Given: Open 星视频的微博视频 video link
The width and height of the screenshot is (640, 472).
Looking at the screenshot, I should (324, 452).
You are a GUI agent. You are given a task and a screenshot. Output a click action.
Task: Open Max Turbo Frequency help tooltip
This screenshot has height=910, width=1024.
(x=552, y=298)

----

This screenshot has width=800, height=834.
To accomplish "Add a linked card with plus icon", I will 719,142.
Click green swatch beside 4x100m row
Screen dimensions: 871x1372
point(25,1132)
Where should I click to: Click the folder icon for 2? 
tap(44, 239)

----

The reply should hold only the lines of the listing above starting at the line containing "The width and" and ending at the line containing "Task: Open Max Turbo Frequency help tooltip", exactly as written.

▶ **RESULT**:
The width and height of the screenshot is (640, 472).
Looking at the screenshot, I should (324, 452).
You are a GUI agent. You are given a task and a screenshot. Output a click action.
Task: Open Max Turbo Frequency help tooltip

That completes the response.